-------- Texto --------

Hoje, 28 de fevereiro de 2023, O Arco-Íris da Gravidade, de Thomas Pynchon, completa cinquenta anos de sua publicação. Eu me lembro do dia em que nos conhecemos.
Em 27 de dezembro de 2004, uma segunda-feira, eu estava em Goiânia. Escrevia sobre as estreias de cinema para um site local e, como morasse no interior, ia à capital uma vez por semana assistir aos filmes recém-lançados. Não recebia nada para fazer isso. Ganhava alguns trocados lecionando na rede pública, mas era dezembro e eu estava de férias. Na mochila, um caderno repleto de rascunhos do que viria a ser Hoje está um dia morto.
Não lembro quais filmes vi naquela semana. Poderia pesquisar, descobrir o que estreara por aqueles dias, escrever um relato detalhado, mas a verdade é que isso não importa. O que importa é que, na rodoviária de Goiânia, naquela segunda-feira abafada, mormacenta, eu me deparei com uma liquidação na Livraria Nobel e com um exemplar d’O Arco-Íris da Gravidade com 50% de desconto.
Eu nunca ouvira falar de Thomas Pynchon, mas apreciava calhamaços. Questões financeiras. Como ganhasse pouco, não podia comprar muitos livros. Volumes longos são mais caros, mas duram mais, por assim dizer. Isso sempre facilitava as minhas escolhas nas livrarias e sebos. Ulisses em vez d’O Túnel. Os Buddenbrook em vez de Timbuktu. Os Versos Satânicos em vez d’O Buda do Subúrbio. Glamorama em vez de Rituais. Claro que jamais me esquecia dos deixados para trás. No decorrer da vida, segui o exemplo de John Rambo e voltei para resgatá-los sempre que possível.

-------- Listagem fornecida --------

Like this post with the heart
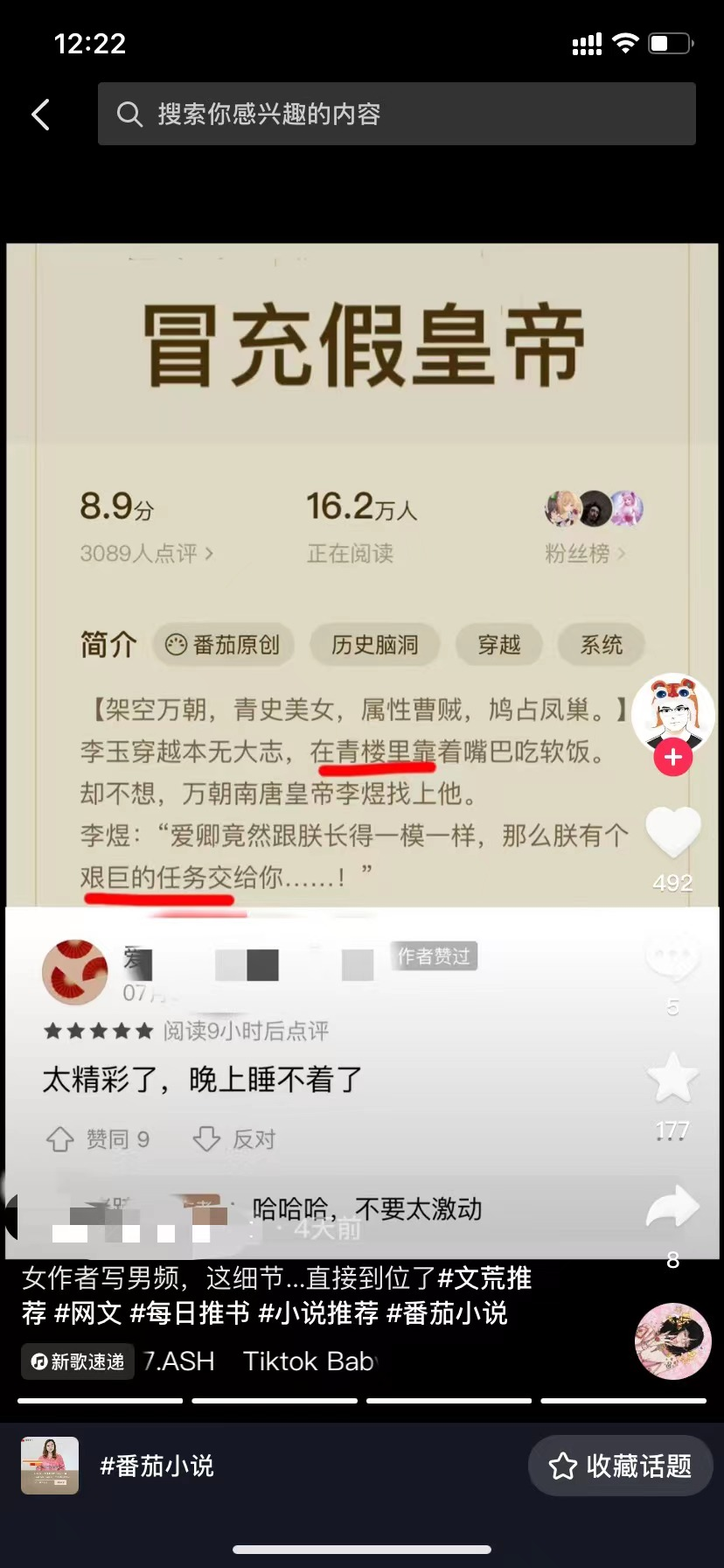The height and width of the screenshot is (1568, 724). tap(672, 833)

--------
-------- Listagem fornecida --------

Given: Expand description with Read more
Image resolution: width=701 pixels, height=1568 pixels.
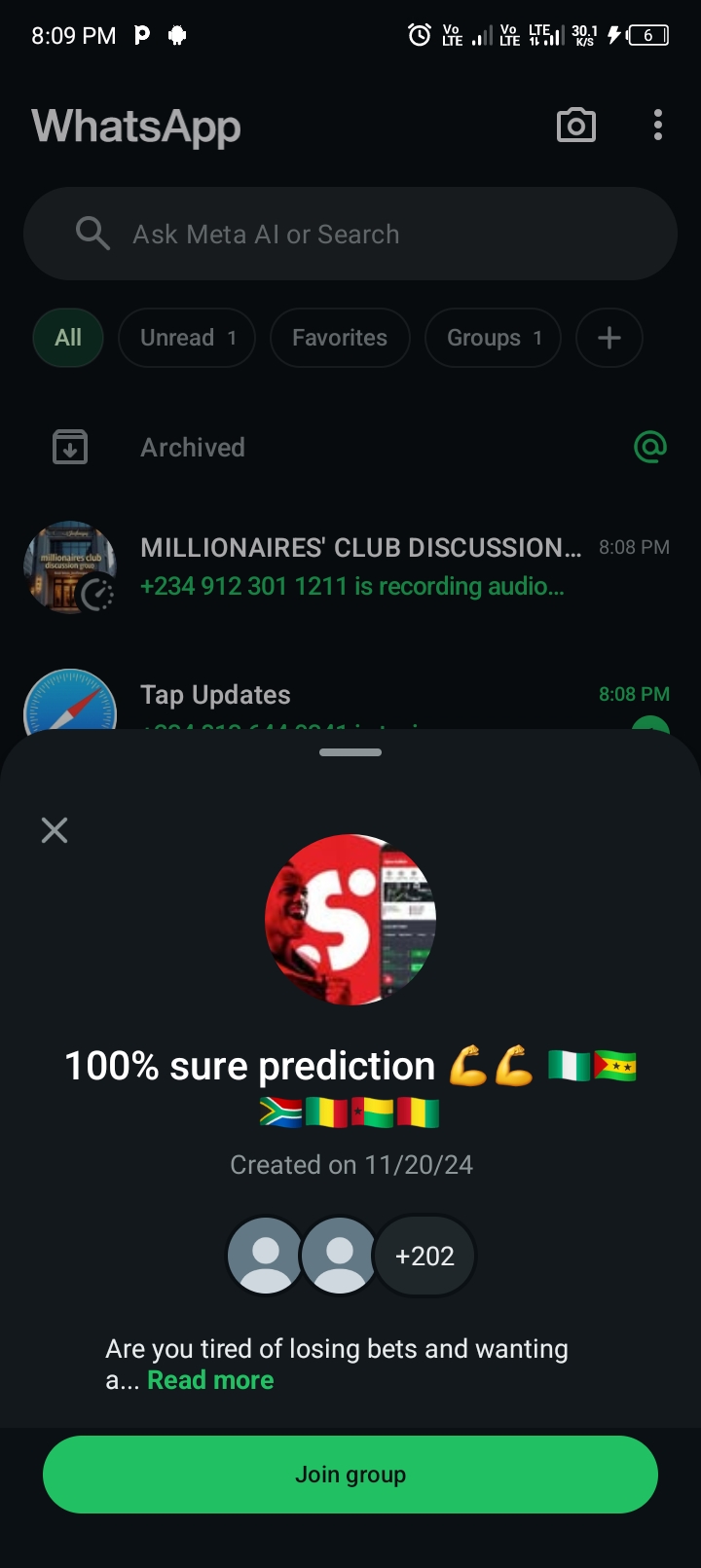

--------

▶ [Atividades propostas]:
1. Responda às perguntas com base no texto sobre O Arco-Íris da Gravidade.
(a) Em que data o livro completa cinquenta anos de publicação?
(b) Com quanto de desconto estava o exemplar encontrado na Livraria Nobel?
(c) Que atividade rendia alguns trocados a quem narra?
2. Traduza para o inglês esta frase do texto sobre O Arco-Íris da Gravidade: "Eu nunca ouvira falar de Thomas Pynchon, mas apreciava calhamaços."
3. Retome o texto sobre O Arco-Íris da Gravidade e dê continuidade a ele a partir da última frase.
A listagem é um material à parte e não tem relação com o texto.

▶ [Respostas das atividades]:
1.
(a) Em 28 de fevereiro de 2023.
(b) Com 50% de desconto.
(c) Lecionar na rede pública.

2. I had never heard of Thomas Pynchon, but I liked hefty tomes.

3.
A edição brasileira d’O Arco-Íris da Gravidade é muito bonita. Olhei para aquele livro de quase oitocentas páginas. O nome do autor soava bem demais. Paulo Henriques Britto, tradução. Que avião fantasmagórico é esse na capa? “Um grito atravessa o céu. Já aconteceu antes, mas nada que se compare com essa vez.” Folheei. “Norte é morte.” “Pökler era uma extensão do foguete, muito antes de ele ser construído.” “Num Estado corporativista, é necessário haver um lugar para a inocência e suas inúmeras utilidades.” “As Nacionalidades estão em movimento. É uma grande correnteza sem fronteiras a fluir.” “A estrada forma uma curva pela abertura em ogiva, e perde-se nos prados escuros.” “(…) ainda que às vezes ele pareça estar indo para o lado errado, essa rede de todas as tramas talvez termine por levá-lo à liberdade.” “Onde não há comida, levam-se armas. As armas e a comida estão firmemente associadas na mente governamental desde que existem armas e comida no mundo.” “‘Existem coisas a que se apegar, sim. Ainda que possa parecer o contrário, há algumas coisas que são reais. Realmente.'” “A primeira estrela paira entre seus pés.”
Uau.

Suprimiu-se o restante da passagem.